In the ruined capital of Qingyang, Liu Dai paced the governor's mansion like a caged tiger, fists clenched behind his back.
Every passing hour felt like another knife pressed against his throat. He had already lost fifteen thousand men without a single proper battle. He would not lose the rest.
Thirty-five thousand soldiers remained — hardened veterans, sect disciples, and clan warriors who had survived the mysterious losses of the last two weeks. Yet forging this force into a single, decisive hammer blow would take time.
Wagons had to be loaded with grain, arrows, and spare armor. Horses needed fresh shoes. Supply lines to the newly captured cities had to be secured, or the army would starve on the march.
They would need two full days to ready themselves. Two days filled with barked orders, the groan of straining axles, and the relentless ring of steel on whetstone. Only then would they march south and bring the matter to an end.
In Qingshui City, two hundred miles away, Alex sat behind the polished oak desk in his private office.
He wasn't alone.
Zhuge Liang stood at his right shoulder, arms folded, studying the same live feed that streamed directly into Alex's mind.
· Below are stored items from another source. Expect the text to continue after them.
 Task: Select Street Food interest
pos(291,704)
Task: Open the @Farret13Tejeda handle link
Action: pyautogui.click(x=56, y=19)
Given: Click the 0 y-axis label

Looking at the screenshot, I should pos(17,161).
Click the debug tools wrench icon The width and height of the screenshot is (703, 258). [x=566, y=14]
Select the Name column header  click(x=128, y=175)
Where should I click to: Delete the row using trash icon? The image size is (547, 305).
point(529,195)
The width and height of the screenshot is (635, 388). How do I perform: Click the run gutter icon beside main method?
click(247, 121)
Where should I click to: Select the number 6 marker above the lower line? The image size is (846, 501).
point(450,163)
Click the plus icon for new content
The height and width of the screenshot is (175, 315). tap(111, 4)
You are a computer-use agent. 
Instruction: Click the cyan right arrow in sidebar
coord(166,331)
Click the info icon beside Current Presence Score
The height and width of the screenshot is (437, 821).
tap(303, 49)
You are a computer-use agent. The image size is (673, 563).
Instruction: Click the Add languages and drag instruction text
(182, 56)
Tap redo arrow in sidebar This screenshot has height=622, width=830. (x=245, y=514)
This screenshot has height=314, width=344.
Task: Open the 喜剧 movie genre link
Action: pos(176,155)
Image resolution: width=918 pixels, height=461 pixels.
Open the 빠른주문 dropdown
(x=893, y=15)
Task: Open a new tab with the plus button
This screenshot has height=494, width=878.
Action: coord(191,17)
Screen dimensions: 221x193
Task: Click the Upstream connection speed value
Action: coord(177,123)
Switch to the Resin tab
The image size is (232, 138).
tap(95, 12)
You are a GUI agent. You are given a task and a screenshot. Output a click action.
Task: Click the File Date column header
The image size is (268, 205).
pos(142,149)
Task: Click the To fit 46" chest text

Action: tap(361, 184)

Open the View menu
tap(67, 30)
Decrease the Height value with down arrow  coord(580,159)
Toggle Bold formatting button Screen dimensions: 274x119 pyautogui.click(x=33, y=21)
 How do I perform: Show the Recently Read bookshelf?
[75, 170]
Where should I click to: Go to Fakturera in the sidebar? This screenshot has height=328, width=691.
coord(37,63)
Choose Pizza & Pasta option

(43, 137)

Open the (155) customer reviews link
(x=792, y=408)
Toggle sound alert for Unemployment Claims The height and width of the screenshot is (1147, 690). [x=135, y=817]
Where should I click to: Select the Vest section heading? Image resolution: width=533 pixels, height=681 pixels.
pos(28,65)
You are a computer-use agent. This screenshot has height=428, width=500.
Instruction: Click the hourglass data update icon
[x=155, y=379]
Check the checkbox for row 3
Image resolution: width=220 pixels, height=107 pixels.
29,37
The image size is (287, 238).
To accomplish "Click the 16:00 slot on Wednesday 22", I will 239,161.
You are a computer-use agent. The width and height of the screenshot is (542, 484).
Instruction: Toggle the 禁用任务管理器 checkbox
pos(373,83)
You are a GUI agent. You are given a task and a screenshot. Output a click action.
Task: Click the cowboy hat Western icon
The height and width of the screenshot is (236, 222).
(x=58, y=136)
They had been watching Liu Dai's camp for the last forty minutes.
Ling Xue never realized that a Gaia Band-Aid had been placed on her neck amid the chaos of battle. The Wudang Elders had applied it in the final moments of the mist trap — completely silent, weightless, and undetectable even to Core Formation cultivators.
The nanomachines had already infiltrated her bloodstream and were feeding a steady flow of intelligence directly from Liu Dai's camp. Every observation passed through her without her knowledge.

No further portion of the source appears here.